The Making of Effective awk Programming
by Arnold Robbins, author of Effective awk Programming, 3rd Edition11/01/2002
Editor's note: Arnold Robbins has been an O'Reilly author for more than eight years, authoring or coauthoring some of its best-selling, most enduring titles, including the sixth edition of Learning the vi Editor, the third edition of Unix in a Nutshell: System V Edition, the second edition of sed & awk, and the second edition of Learning the Korn Shell.
|
Related Reading
Effective awk Programming |
In all that time, he's learned a thing or two about the O'Reilly book production process. But when he was ready to update Effective awk Programming he wanted to use the Texinfo markup language. O'Reilly production prefers authors use the DocBook markup language. Arnold compromised by agreeing to manage the conversion process for the final production of his book. In this article, he chronicles the challenges he faced translating his book from Texinfo to DocBook. The breadth of technical detail and the extensive code examples he provides here offer unique insight into one author's experience working with O'Reilly's book production department to create a book.
Introduction
O'Reilly & Associates published the third edition of
Effective awk Programming in May 2001. The book provides thorough coverage of the awk programming language,
as standardized by the IEEE POSIX standard for portable operating
system applications. This standard is based on Unix and its utilities.
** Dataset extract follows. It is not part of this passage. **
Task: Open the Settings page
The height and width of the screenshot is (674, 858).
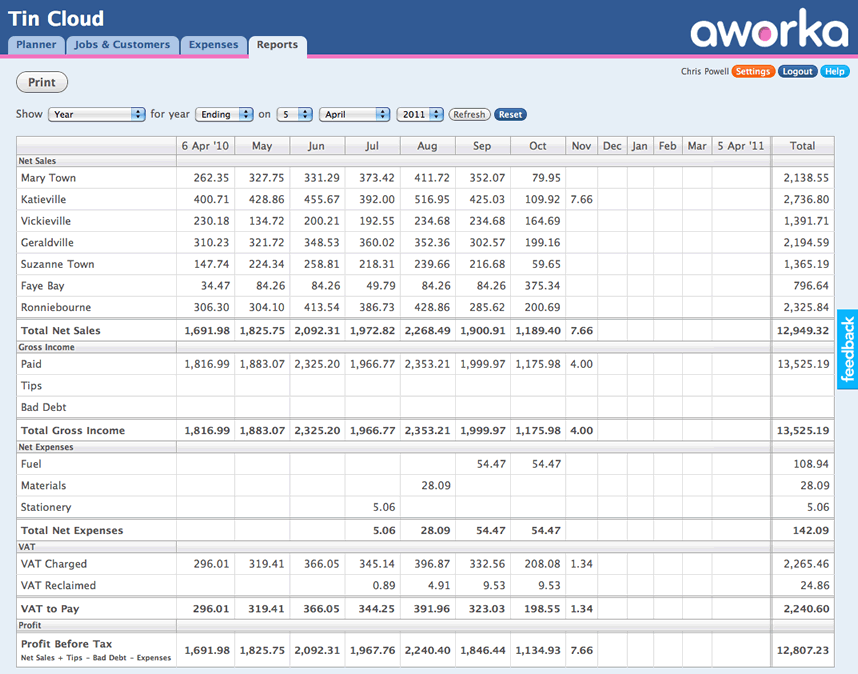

Effective awk Programming also doubles as the user's guide for GNU awk
(known as gawk), explaining the extensions and features that
are unique to gawk. It includes a wealth of sample programs and
library functions that demonstrate good awk programming style.
gawk is the standard version of awk on GNU/Linux
and most BSD-based systems. It is also popular on commercial Unix and
Windows systems because it has a number of useful extensions,
and because it can handle large data sets (records with hundreds or
thousands of fields, arrays with thousands of elements) that often cause
other implementations to give up. The third edition of Effective awk Programming describes the current version of gawk, 3.1.
The GNU project uses the Texinfo markup language for all of its documentation. Texinfo is a pleasant markup language in which to work. It is semantically driven: you markup what something is, not how to print it; it allows easy nesting of different constructs; it is not as painful to type as HTML or DocBook XML; and it provides for translation into multiple output formats.
Printed documents may be generated directly from Texinfo input
files by using TeX. The Texinfo distribution includes the file
texinfo.tex, which is a set of TeX macros that directly
implement the Texinfo language, and scripts for running TeX.
Other output formats are generated by the makeinfo program,
which is a rather large and complicated C program that knows how to
produce GNU Info, HTML, and these days, DocBook XML.
The use of Texinfo for Effective awk Programming presented a problem for O'Reilly.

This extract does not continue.